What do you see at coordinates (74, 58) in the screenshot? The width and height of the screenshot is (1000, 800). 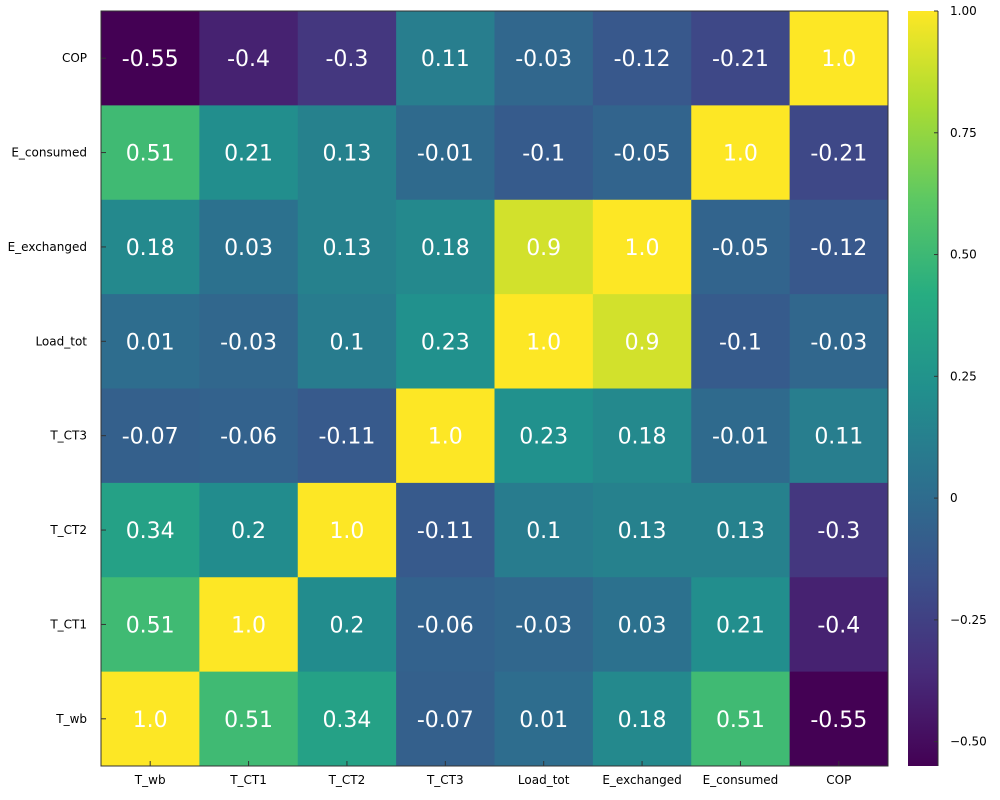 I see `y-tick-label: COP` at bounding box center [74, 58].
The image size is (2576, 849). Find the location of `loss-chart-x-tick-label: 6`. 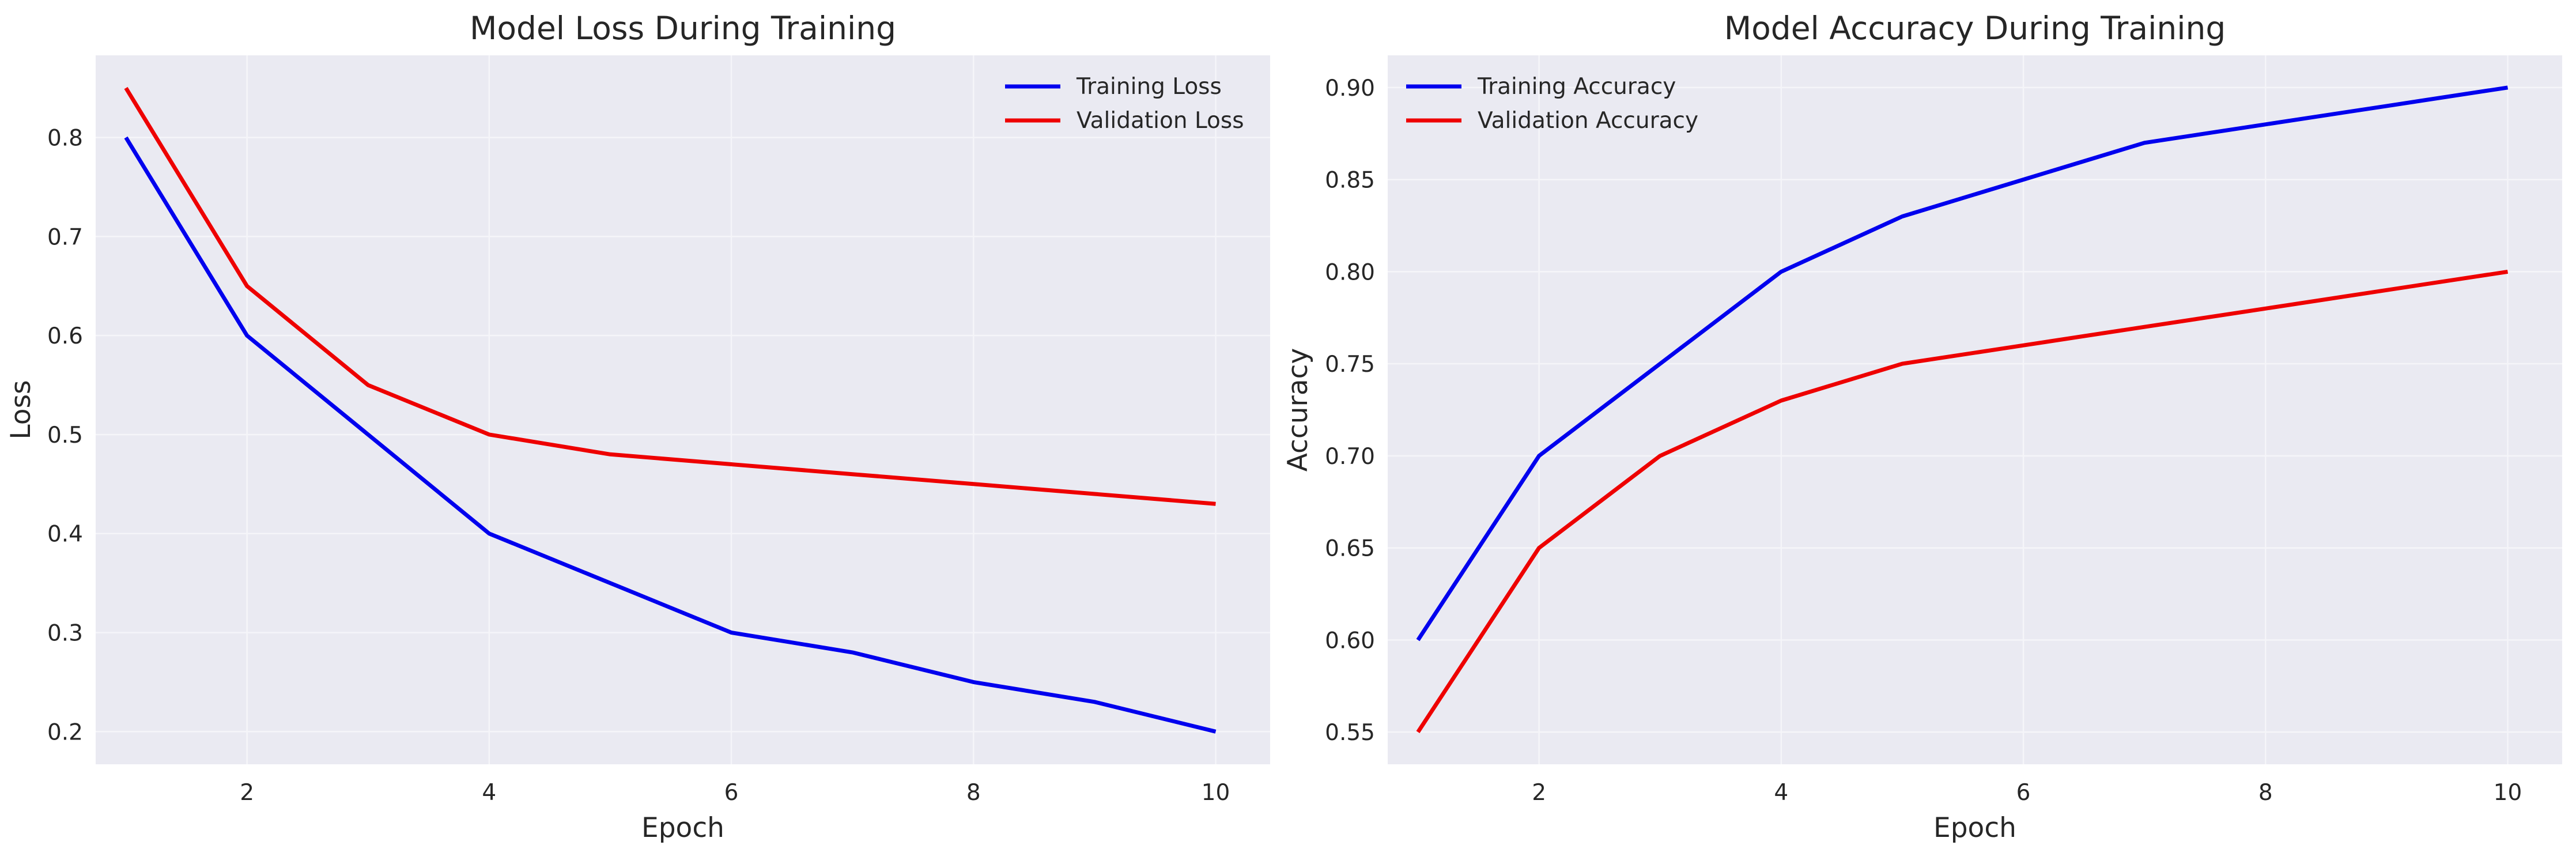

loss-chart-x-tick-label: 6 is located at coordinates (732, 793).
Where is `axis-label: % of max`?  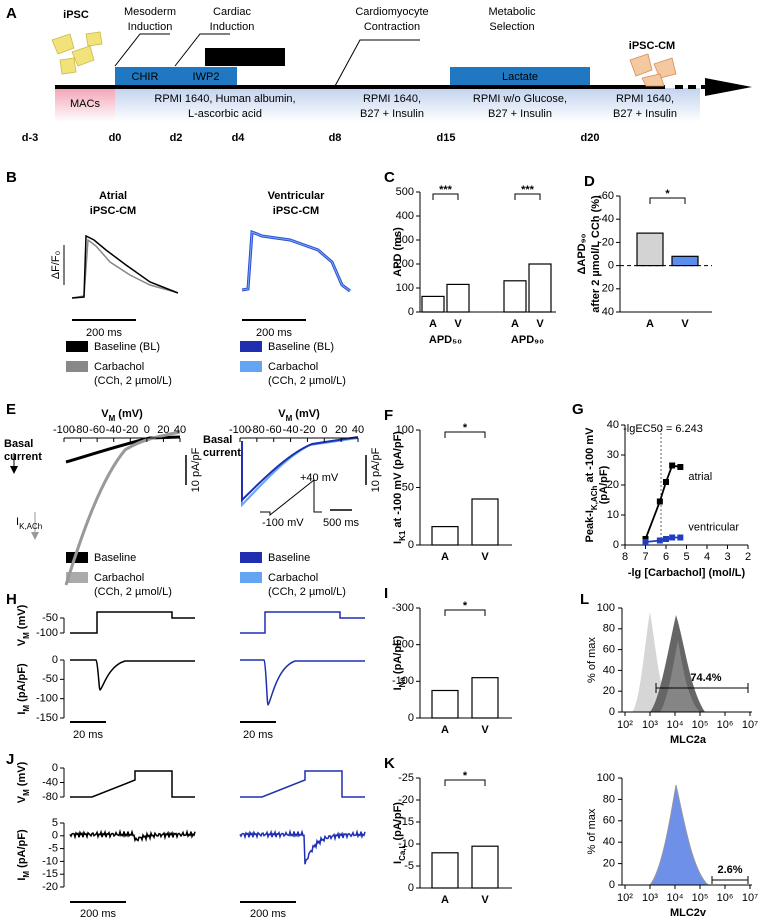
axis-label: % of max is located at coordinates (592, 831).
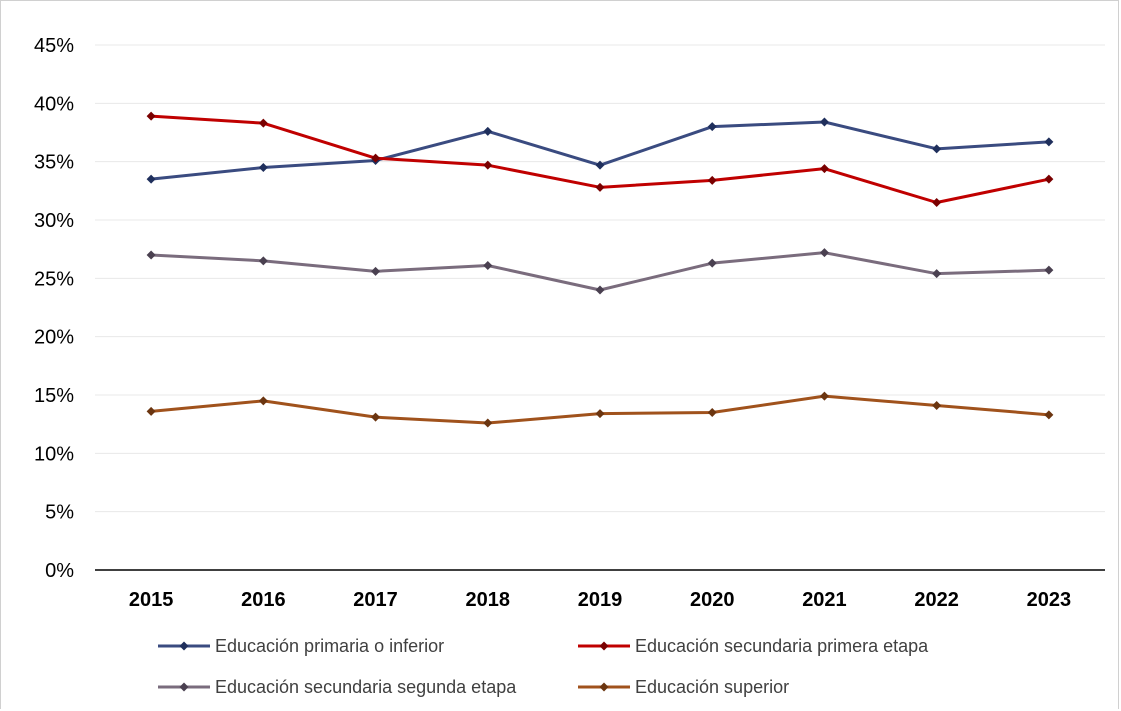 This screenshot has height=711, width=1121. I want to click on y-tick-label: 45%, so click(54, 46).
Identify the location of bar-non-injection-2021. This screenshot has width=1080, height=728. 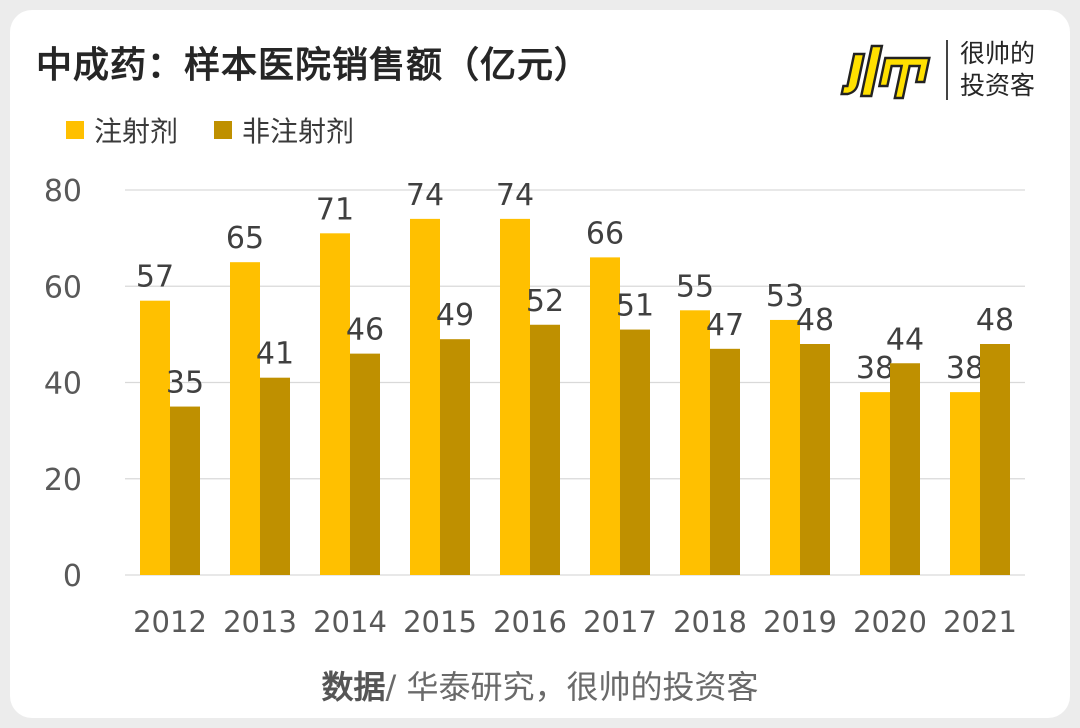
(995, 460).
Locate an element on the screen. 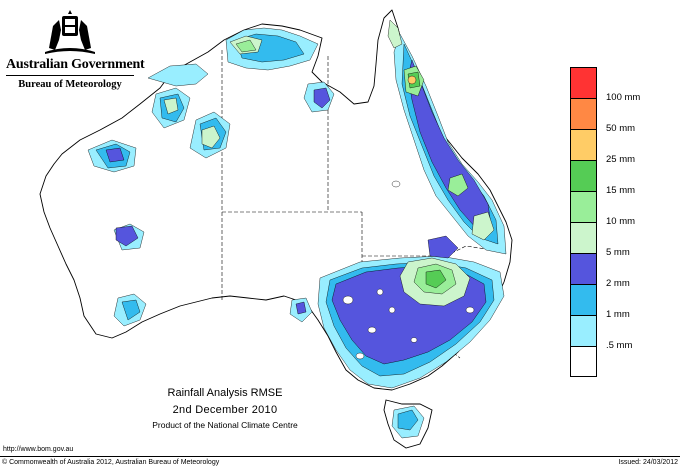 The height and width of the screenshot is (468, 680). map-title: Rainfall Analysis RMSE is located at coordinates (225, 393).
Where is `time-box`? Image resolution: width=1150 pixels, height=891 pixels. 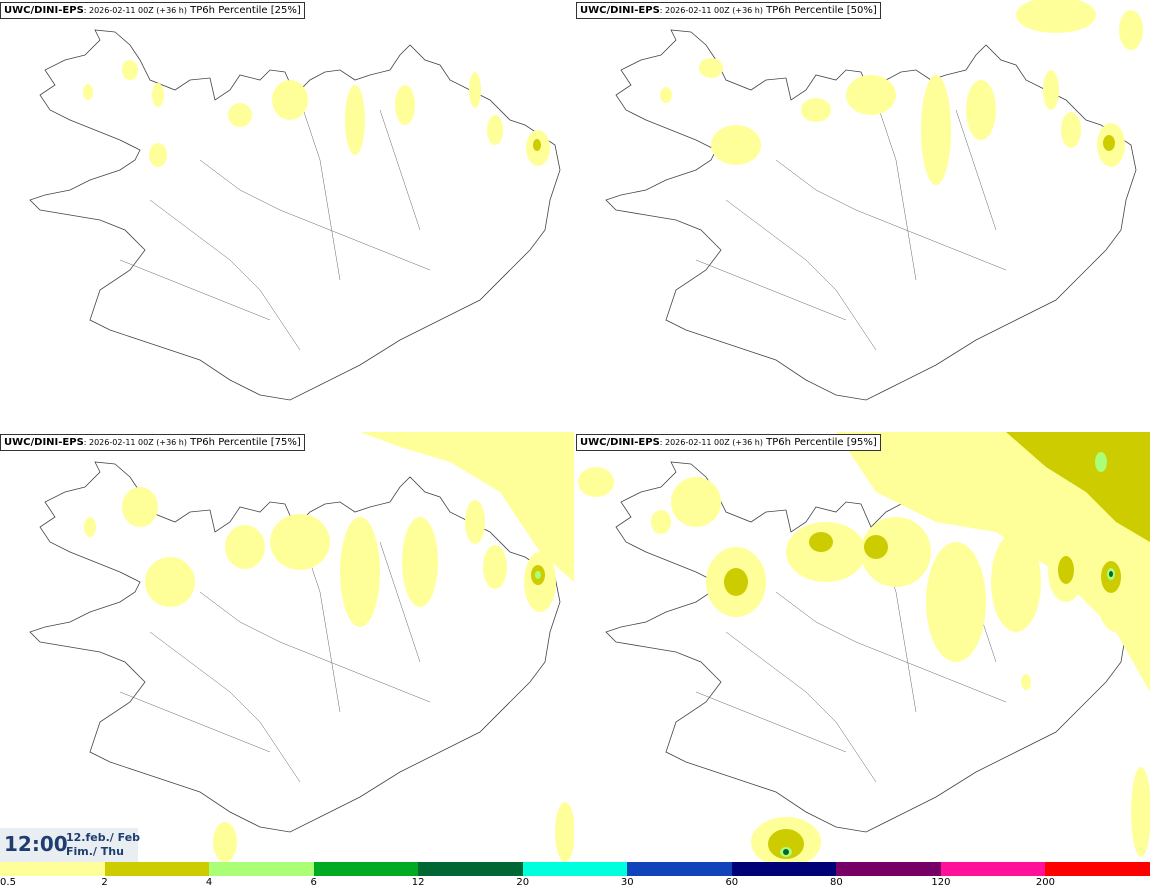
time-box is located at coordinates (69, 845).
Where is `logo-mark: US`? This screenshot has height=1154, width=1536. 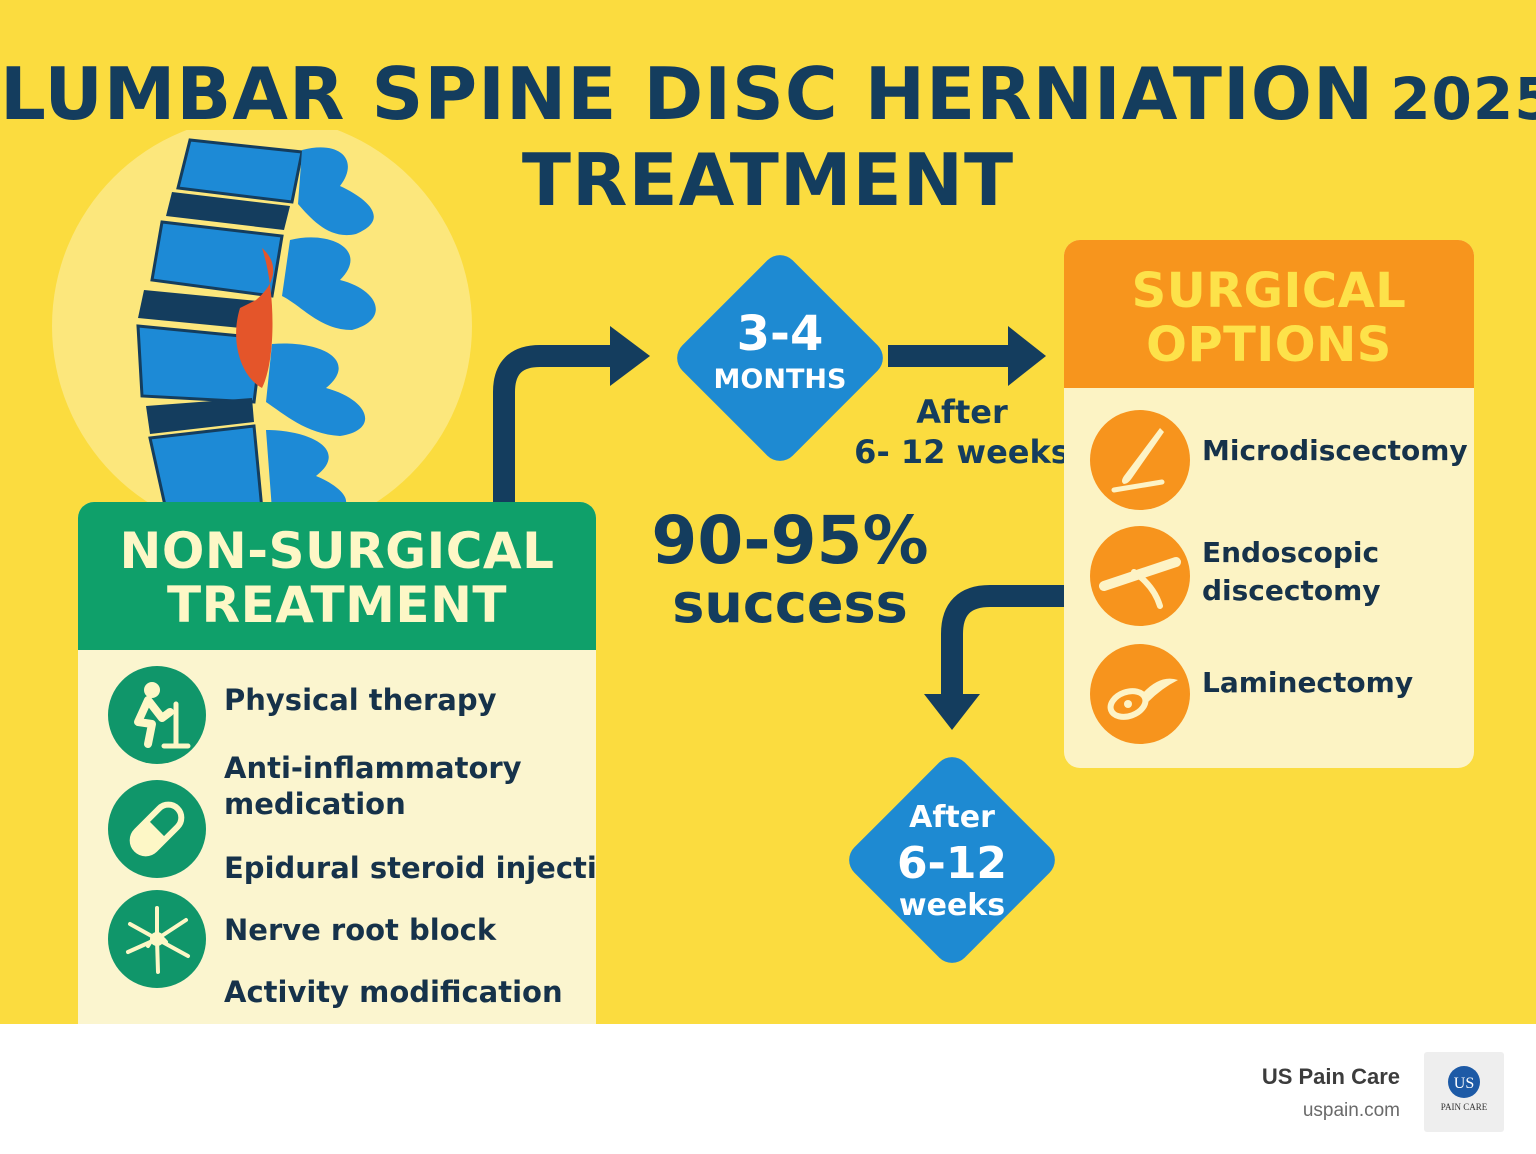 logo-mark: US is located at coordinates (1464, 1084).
════════════════
Exercise details:
Rewrite the data from the line containing "The image size" through the line containing "loss-chart-x-tick-label: 6 is", inclusive, replacing "image size" with "screenshot size" and changing nothing else. Leave the pictures out of your answer.

Completed task:
The screenshot size is (2576, 849). Find the location of `loss-chart-x-tick-label: 6`. 

loss-chart-x-tick-label: 6 is located at coordinates (732, 793).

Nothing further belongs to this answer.